Image by Matthew Henry, Burst
Eliminate any possible distractions
If you are living with housemates or family, make it clear to others that your space is off limits during working hours. If necessary, keep a do not disturb sign on the door. Try not to keep the tv on in the background, and keep your desk free from any non-work items. Some people find it helpful to use a sound machine, a fan, or headphones, to block out any distractions.
Try and stick to a similar schedule
One of the most challenging aspects of working from home is sticking to a similar schedule every day. In most office environments, there is oversight and regulation from supervisors, and you will be following a similar schedule as your colleagues. However, when you are working from home, self-managing your time can be particularly challenging. Try to wake at the same time every morning, schedule in lunch at the same time every day, and ‘clock off’ at the same time in the afternoon.

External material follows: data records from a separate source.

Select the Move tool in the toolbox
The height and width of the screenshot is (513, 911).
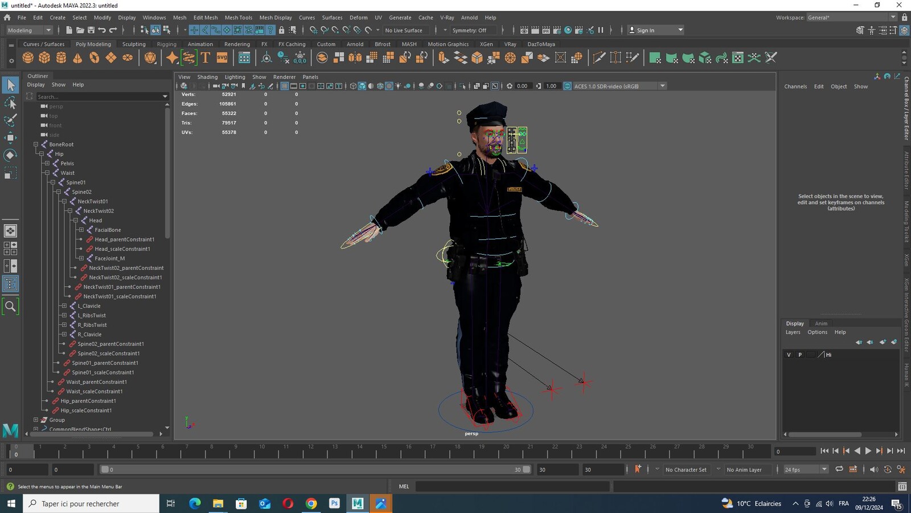[x=10, y=137]
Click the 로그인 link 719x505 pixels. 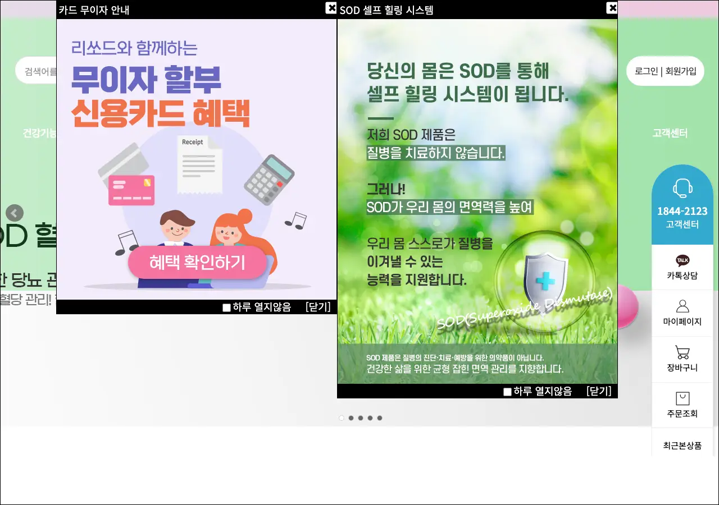coord(646,71)
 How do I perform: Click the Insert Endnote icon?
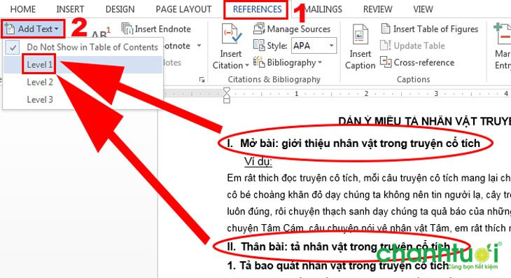[127, 29]

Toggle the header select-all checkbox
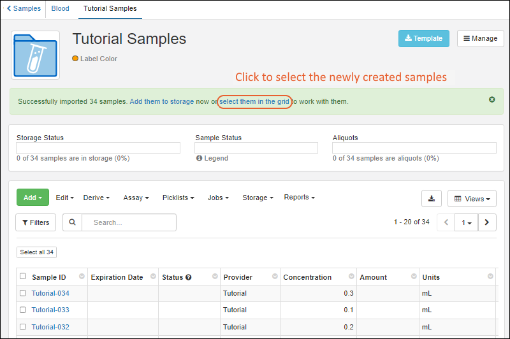[x=23, y=277]
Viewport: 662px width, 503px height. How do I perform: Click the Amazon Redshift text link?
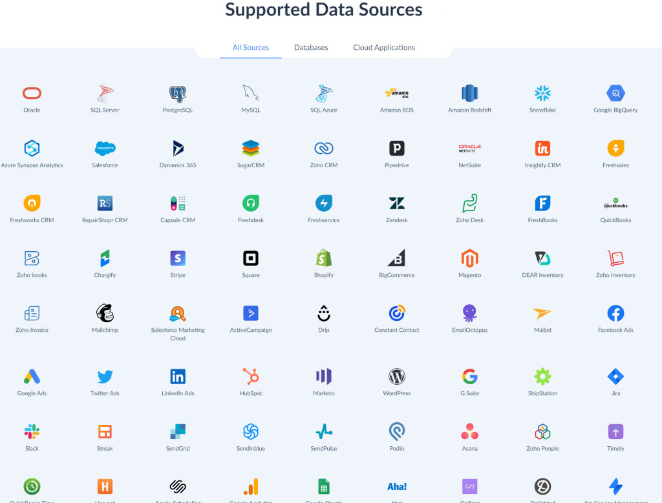pyautogui.click(x=470, y=110)
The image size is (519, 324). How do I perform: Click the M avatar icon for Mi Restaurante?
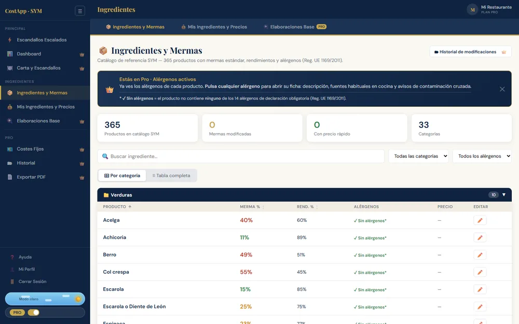click(x=472, y=9)
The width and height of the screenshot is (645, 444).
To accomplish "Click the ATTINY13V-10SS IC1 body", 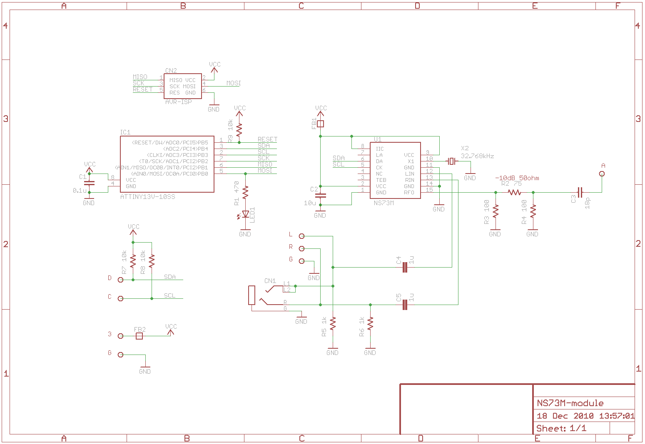I will point(167,164).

Work in intervals with regular breaks
While it is important to stick to a regular work schedule, it is also important to schedule in regular breaks. Individuals with ADHD are much more likely than neurotypical people to experience burnout. Burnout refers to a complete mental and physical exhaustion that occurs when people try to cope with the symptoms of ADHD. it is therefore extremely important to practise self-care and take frequent breaks from working. The best means of doing this is to take breaks at regular, consistent intervals throughout the day. It can be helpful to use a timer to remind you when to stop working.
Use organisational tools
Image by Matthew Henry, Burst
The best way to organise your work and break time, is to make use of organisational tools. Try to take note of as much as possible, and record key dates and deadlines in a calendar. You can do this on paper, or use Google Calendar and Excel.
Alternatively, you can use organisational tools such as:
- Evernote – a tool which helps you to archive and create notes, which can be embedded with photos, audio and web content.
- Todoist – a streamlined task management software.
- Brain focus – a productivity timer whereby you can input multiple tasks and keep track of work session and breaks. The app also records and analyses your productivity, displayed to you in graphs and charts.
- OneTab – a tool which converts all the open tabs on your computer into a list.
Try to avoid hyperfocus
Hyperfocus is a common behaviour seen in ADHD, whereby individuals focus solely on one singular task. When experiencing hyperfocus, people will often ignore other tasks in lieu of a singular objective. Many of the suggestions above will help with this, including:
- Breaking up tasks at work – create a list of differing priorities and invest in all of them. Using flashcards to remind you of different tasks can help.
- Make use of organisational tools, particularly timers and alarms which remind you when to stop and start tasks
- Schedule in, and stick to, lunch breaks.
Buddy up with a colleague and check-in with each other
Working from home can be an isolating experience. It can therefore be helpful to have someone that you trust, who you can check-in with, and who can check-in on you in return. Despite the physical distance, try to keep in regular contact with this person, and schedule-in times during the week for a meeting or email correspondence. Above all, make sure that this person is aware of your situation. This person can help you to:
- Avoid hyperfocus – they can check in on you after a designated length of time
- Communicate when experiencing burnout
- Remind you of different tasks, and check you are taking adequate breaks
Conclusion
Adapting to home-working is challenging for everyone, and this especially applies to neurodivergent people. However, following some of these tips can make the transition easier.